Check out the video. I have pictures of how I made it, if anyone is interested I post them.

Thanks to everyone here for sharing all the information. I don't ask for much help but I do read everything I can.

Bob


----------



## lazersteve (Jan 30, 2011)

Bob,

I like the concept, very clever.

A few suggestions for the live run:


Don't use a metal basin or clips with the acid peroxide (AP) mix. The acid will attack the metal and foul the AP and most likely spring a leak in the metal bucket. It looks like the motor will fit on a plastic 5 gallon bucket just right.

 Put a plastic splash guard (5 gal pail lid with a center hole?) under the motor assembly to prevent splashes of AP from getting into the motor. AP has a tendency to splash everywhere, especially when agitated, eating whatever metal it touches.

 Make sure no other metal parts are submerged or allowed to come in contact with the solution. 

Silicon or RTV an air bubbler hose into the lower section of the bucket to keep it aerated and the copper chloride solution fresh and active.
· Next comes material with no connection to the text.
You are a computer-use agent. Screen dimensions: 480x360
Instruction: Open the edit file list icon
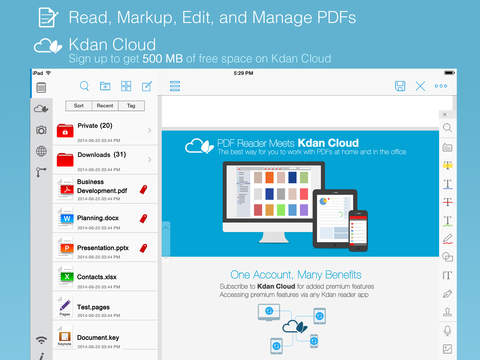(147, 86)
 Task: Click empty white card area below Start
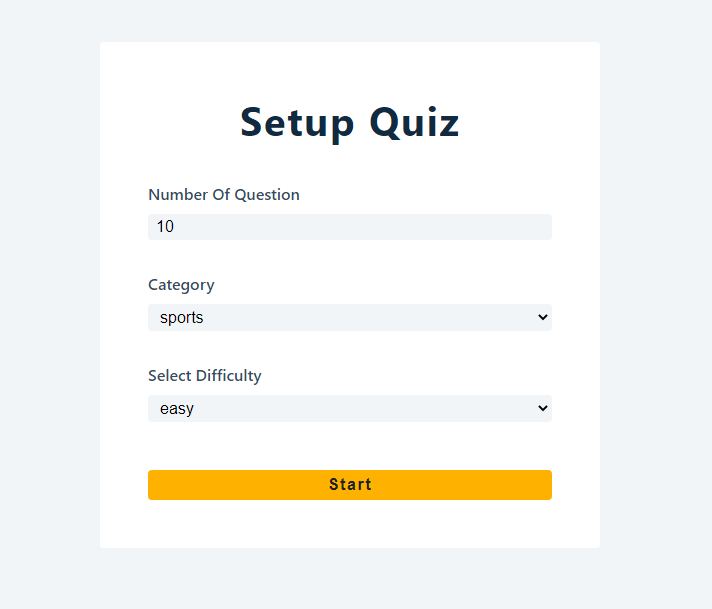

Move the rig to a well ventilated area when in use.

Great job!

Steve


----------



## Barren Realms 007 (Jan 30, 2011)

Now that is sharp, great job.


----------



## bwcbob (Jan 30, 2011)

Thanks Steve 

5 gal pail lid is a great idea - I posted some pictures of the inside


----------



## bwcbob (Jan 30, 2011)

more pictures of assembly


----------



## lazersteve (Jan 30, 2011)

Bob,

I can't tell from the photos what the size of your metal container is, but it looks like a 1/2 sized 5 gallon pail (3 gallon ?) from Lowes paint isle would fit it nicely. The silver colored plastic bowl looks too short to protect the metal from the splashing of the AP when in operation. This may also eliminate the need for the foam booster.

Steve


----------



## bwcbob (Jan 30, 2011)

Steve
I will try the pail for sure. The transmission (agitator) portion of the top motor assembly was my focus. 

Thanks for your input - saved me from making a BIG mess.

Bob


----------



## Harold_V (Jan 31, 2011)

The concept appears to me to be very sound. I can see that it will encourage the foils to depart the base metal, saving a lot of hand work. 

Congratulations on a job well done.

Harold


----------